There's always a catch

Facebook is rolling out end-to-end encryption for its messaging service to bring it in line with competitors, including its own WhatsApp.

But as ever with Facebook, there's a catch: you'll have to actively select the encrypted version each time, and the service will be limited to a single device. You also won't be able to use it to send things like pictures or videos.

Facebook has called the new service "Secret Conversations," betraying its not-so-subtle efforts to offer the service while hoping that no one actually does so. Why? Because Facebook relies on reading and storing everything you do through its service in order to sell you ads.

While other messaging apps such as WhatsApp, Viber and Apple's iMessages have simply turned on end-to-end encryption by default, meaning that no one except the sender and recipient can access the content of the messages, that "new norm" is not being accepted by the two biggest online names: Google and Facebook.

Both companies recognize they need to offer a secure form of messaging, but it also goes against their business models and incurs the displeasure of the US authorities, who are determined to gather as much data as possible by whatever means necessary.

As such, both Facebook's Messenger and Google's upcoming Allo messaging apps will provide the option for secure messaging, but it will not be a default and users will have to actively decide to send something in a secure mode.
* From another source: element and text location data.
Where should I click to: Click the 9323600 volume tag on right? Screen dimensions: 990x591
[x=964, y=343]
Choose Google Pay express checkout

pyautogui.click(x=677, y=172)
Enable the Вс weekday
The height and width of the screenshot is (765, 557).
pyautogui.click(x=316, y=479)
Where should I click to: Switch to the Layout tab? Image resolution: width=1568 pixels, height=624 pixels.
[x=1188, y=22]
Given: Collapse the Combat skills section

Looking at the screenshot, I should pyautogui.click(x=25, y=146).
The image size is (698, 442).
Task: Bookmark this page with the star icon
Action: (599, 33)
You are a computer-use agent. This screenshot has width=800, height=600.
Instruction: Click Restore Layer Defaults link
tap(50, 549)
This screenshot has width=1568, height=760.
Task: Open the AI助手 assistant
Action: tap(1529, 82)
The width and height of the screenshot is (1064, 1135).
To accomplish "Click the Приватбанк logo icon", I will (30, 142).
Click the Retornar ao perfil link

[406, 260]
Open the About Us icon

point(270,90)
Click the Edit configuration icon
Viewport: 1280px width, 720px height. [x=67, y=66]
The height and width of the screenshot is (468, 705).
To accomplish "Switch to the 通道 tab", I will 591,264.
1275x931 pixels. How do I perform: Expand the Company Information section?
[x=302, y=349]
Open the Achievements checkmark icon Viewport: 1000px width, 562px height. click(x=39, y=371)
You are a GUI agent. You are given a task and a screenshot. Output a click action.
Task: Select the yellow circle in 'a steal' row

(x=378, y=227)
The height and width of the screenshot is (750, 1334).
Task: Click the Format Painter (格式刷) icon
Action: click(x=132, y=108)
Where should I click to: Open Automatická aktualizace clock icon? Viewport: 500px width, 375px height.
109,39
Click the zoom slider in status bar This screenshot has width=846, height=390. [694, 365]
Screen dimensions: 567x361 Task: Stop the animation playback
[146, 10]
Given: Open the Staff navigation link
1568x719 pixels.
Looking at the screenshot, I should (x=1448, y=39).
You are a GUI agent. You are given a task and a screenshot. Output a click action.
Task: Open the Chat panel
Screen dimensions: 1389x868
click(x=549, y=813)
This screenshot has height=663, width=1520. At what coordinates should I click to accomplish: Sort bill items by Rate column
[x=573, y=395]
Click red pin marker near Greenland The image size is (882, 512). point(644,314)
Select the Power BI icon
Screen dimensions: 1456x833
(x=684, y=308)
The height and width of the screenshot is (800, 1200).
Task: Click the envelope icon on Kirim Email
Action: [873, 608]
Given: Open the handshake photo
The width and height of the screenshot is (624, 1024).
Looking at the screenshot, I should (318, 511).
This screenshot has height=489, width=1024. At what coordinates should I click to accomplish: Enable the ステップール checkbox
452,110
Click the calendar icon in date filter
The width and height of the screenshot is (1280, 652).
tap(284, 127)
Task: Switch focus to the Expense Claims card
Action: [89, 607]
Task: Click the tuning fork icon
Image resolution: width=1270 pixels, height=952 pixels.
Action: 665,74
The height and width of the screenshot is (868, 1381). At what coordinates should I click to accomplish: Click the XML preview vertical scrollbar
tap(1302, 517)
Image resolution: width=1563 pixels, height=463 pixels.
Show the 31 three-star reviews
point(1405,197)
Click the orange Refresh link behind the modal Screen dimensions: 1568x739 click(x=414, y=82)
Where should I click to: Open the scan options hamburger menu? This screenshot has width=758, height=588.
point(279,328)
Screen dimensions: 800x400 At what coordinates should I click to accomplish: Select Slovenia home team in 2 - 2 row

Facebook has taken that default-rigging a step further by limiting the functions on the secure mode of its messaging app.

It is a calculated gamble aimed at preventing users from using competing products while ensuring as many of them as possible continue to use the unsecure version. Expect to see those parameters tweaked – as Facebook has done many times in the past – if users vote with their feet and move away from the service.

The tech

Facebook has put out some technical details [PDF] on how it is doing Secret Conversations.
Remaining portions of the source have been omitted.